Malgrado l’inefficienza che mettono nel loro lavoro, la stessa domanda devono esserla posta i dirigenti dell’Ama, e gli amici che evidentemente hanno nell’amministrazione capitolina. Per portare una salma fuori dal comune di Roma serve una piccola carta, l’inevitabile rito burocratico, un certificato di “nulla osta” al trasferimento fuori Comune. E provate a indovinare? Questo certificato, che in molti comuni del nord Italia viene fornito a vista, a Roma lo si riceve in circa 30 giorni: così se tu sei colto dalla speranza di fuggire, con il tuo caro, in un ultimo viaggio verso la libertà dalla burocrazia capitolina, la tentazione ti passa subito. Curiosamente il tempo di attesa del certificato è pari a quello di attesa della cremazione. Curioso, no?

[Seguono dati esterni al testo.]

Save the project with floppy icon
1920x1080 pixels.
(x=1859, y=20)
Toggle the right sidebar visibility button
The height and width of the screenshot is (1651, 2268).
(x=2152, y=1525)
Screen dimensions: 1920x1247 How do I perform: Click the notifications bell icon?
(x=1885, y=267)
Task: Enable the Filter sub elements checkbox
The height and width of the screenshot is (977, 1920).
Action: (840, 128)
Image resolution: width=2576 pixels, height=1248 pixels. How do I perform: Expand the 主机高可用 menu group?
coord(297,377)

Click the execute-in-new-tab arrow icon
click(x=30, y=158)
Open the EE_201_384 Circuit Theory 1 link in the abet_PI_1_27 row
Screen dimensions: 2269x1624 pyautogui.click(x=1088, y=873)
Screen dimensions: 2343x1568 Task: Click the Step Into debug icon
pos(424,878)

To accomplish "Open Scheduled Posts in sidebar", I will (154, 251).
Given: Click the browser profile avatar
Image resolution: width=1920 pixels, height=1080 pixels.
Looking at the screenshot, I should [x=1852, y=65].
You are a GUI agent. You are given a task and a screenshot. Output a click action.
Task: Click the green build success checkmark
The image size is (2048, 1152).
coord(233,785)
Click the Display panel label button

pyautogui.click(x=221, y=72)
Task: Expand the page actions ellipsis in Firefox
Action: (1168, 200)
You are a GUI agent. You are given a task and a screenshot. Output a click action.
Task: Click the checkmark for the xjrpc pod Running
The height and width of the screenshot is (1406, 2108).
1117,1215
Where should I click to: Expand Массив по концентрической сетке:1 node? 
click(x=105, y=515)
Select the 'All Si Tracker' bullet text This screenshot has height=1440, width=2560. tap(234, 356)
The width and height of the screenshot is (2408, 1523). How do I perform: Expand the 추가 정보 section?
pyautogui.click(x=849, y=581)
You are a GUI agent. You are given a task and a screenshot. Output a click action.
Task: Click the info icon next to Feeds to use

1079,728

A Roma invece funziona così: ci sono sei bocche, che lavorano per dieci ore di lavoro al giorno, e quindi massimo 60 salme cremate. Se qualcuno ha delle tentazioni di fuga, dunque, deve capirlo bene: si metta in fila e non si faccia venire strane idee. Adesso voglio aggiungere una ultima cosa, più personale. Da giorni, per via di questa angoscia, ho iniziato a sognare mia madre: un sogno ricorrente, quasi sempre identico, che finisce ogni volta nello stesso modo. So che qualcuno penserà che io sono matto, o ferito dal lutto, o suggestionato: ma conoscendo la tempra di mia madre, non escludo che ovunque si trovi stia cercando di fare in modo che suo figlio faccia qualcosa. Bene, io non posso fare nulla, se non raccontarvi questa storia. Se ho deciso di raccontare una vicenda così privata, e perché so che nella stessa condizione ci sono migliaia di persone decedute, e tutti i loro cari.
Ecco perché non ci sono scuse, oggi: non ci sono pandemie, stragi, guerre, a Roma. Non ci sono calamità bibliche, piuttosto l’ordinario scorrere della vita e della morte, coronato da questa incredibile, macabra e vergognosa vicenda di lucrosa e infima burocrazia mortuaria. Ho scritto che questo non vuole essere un pezzo di denuncia. Bene, ho mentito. Mi piacerebbe molto che il sindaco di questa città, che è una persona perbene, desse un segnale: mi pacerebbe che leggesse questo articolo, verificasse se è vero, e che in questo caso reagisse nell’unico modo possibile: licenziando i responsabili di questo scempio senza attendere un solo minuto.